Mentre il Napoli è volato in Turchia, destinazione Antalya, dove lavorerà in vista della ripresa dell’attività agonistica post Mondiale, Cristiano Giuntoli ha smesso di godersi la pausa.

Incombe il mercato di “riparazione” e la priorità della direzione sportiva partenopea resta innanzitutto quella di ridiscutere il contratto di Kim. Il diesse si muove sottotraccia per abolire la clausola rescissoria di 45 milioni, valida solo per l’estero. Ed esercitabile a gennaio, da altri club o addirittura dallo stesso difensore.

In teoria, quindi, chiunque fosse interessato ad accaparrarsi le prestazioni del numero 3 in maglia azzurra potrebbe pagare e portarsi via il coreano. Ovviamente, nulla di tutto questo è fattibile, poiché la società si sta muovendo per adeguargli il contratto, appena rientrerà dal Qatar.

In questo scenario, il Napoli segue con particolare attenzione gli sviluppi della terza e ultima giornata del Gruppo H, in programma proprio oggi.
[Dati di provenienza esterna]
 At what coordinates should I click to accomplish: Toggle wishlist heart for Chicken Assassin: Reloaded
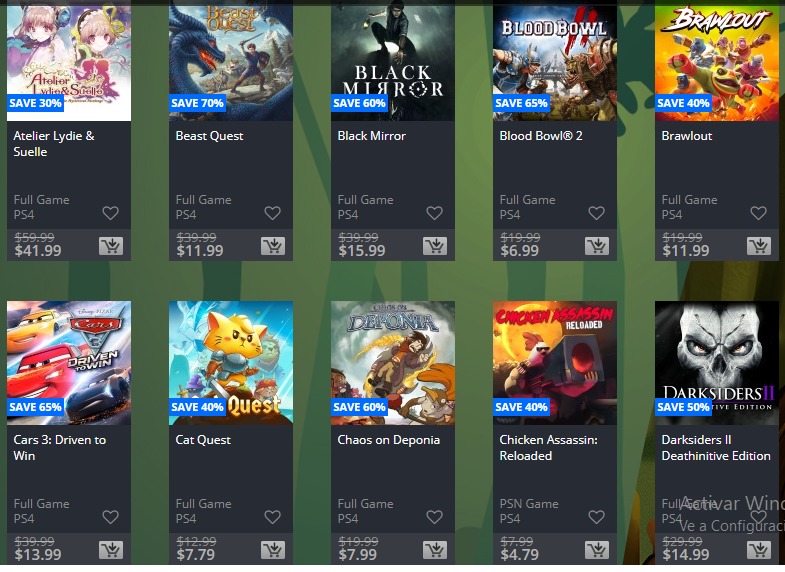tap(597, 517)
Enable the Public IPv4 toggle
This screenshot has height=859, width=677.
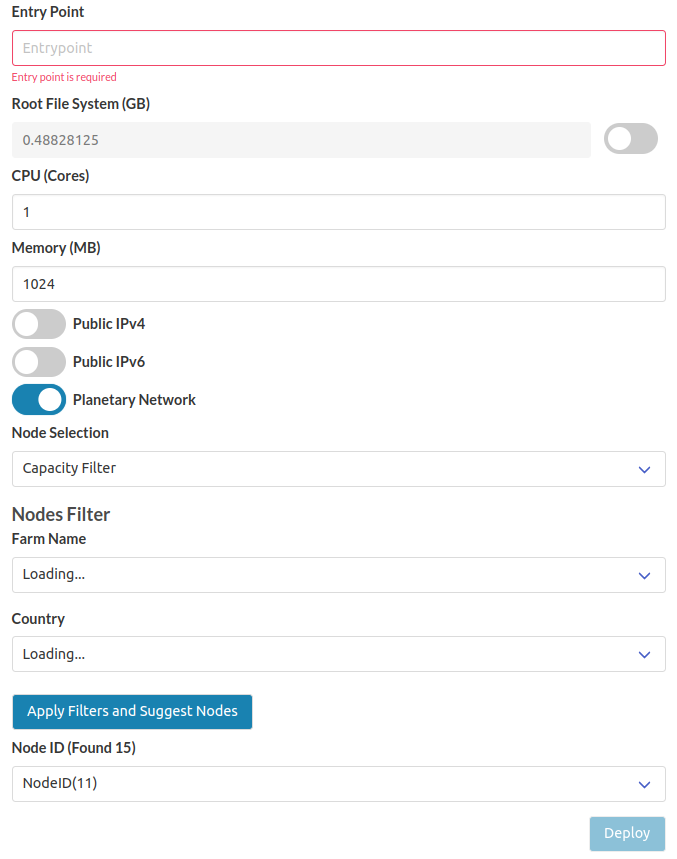(x=38, y=323)
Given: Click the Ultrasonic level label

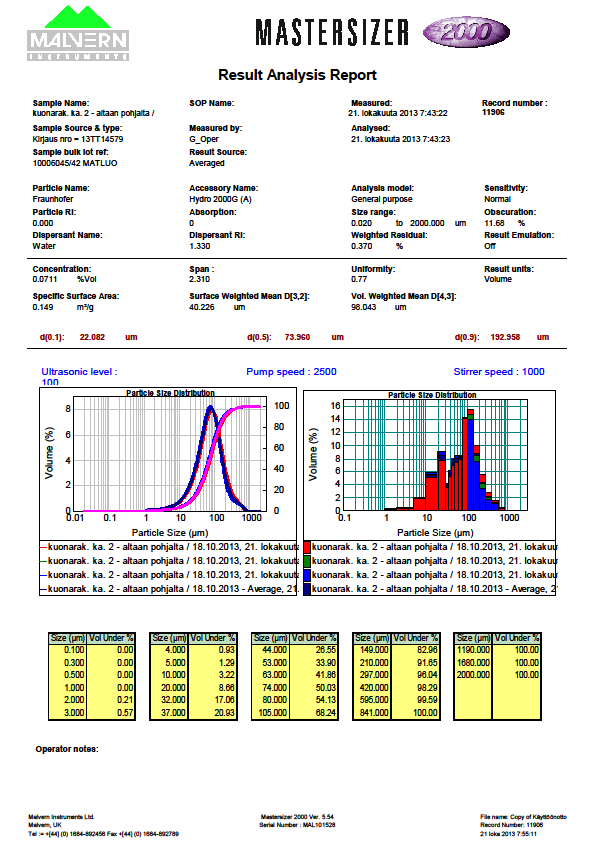Looking at the screenshot, I should (79, 372).
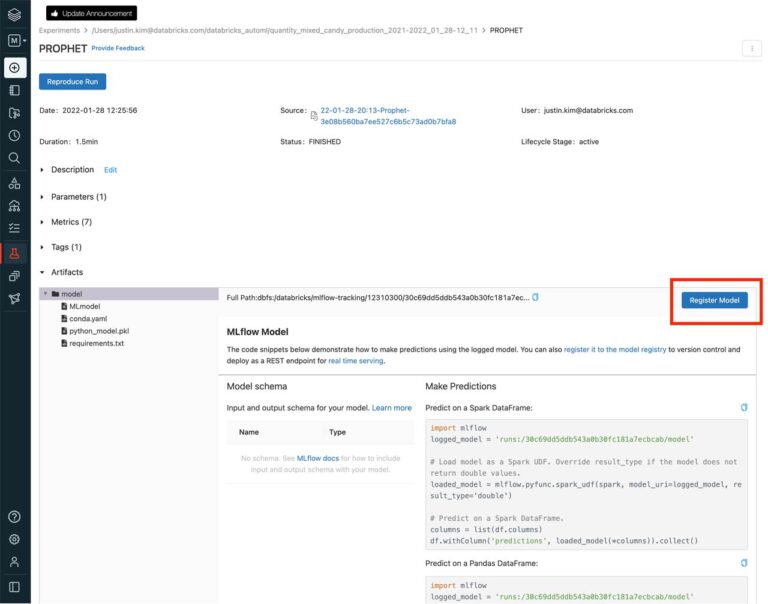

La Corea del Sud, infatti, è chiamata a compiere una impresa quasi disperata, dopo la sconfitta con il Ghana, qualora volesse sperare di proseguire nella propria avventura. Considerando il misero punticino in classifica, urge necessariamente battere il Portogallo, aritmeticamente già agli Ottavi. Sperando, al contempo, che gli africani – con 3 punti – non vincano contro l’Uruguay.

Insomma, una sorta di spareggio a distanza con i sudamericani, anch’essi fermi a quota uno, che potrebbe costringere Kim a salutare la rassegna iridata nella fase a gironi.

A quel punto, smaltita la delusione per la precoce eliminazione, Kim e Giuntoli si accomoderanno al tavolo delle trattative, formalizzando questioni contrattuali e (magari…) relativo adeguamento economico.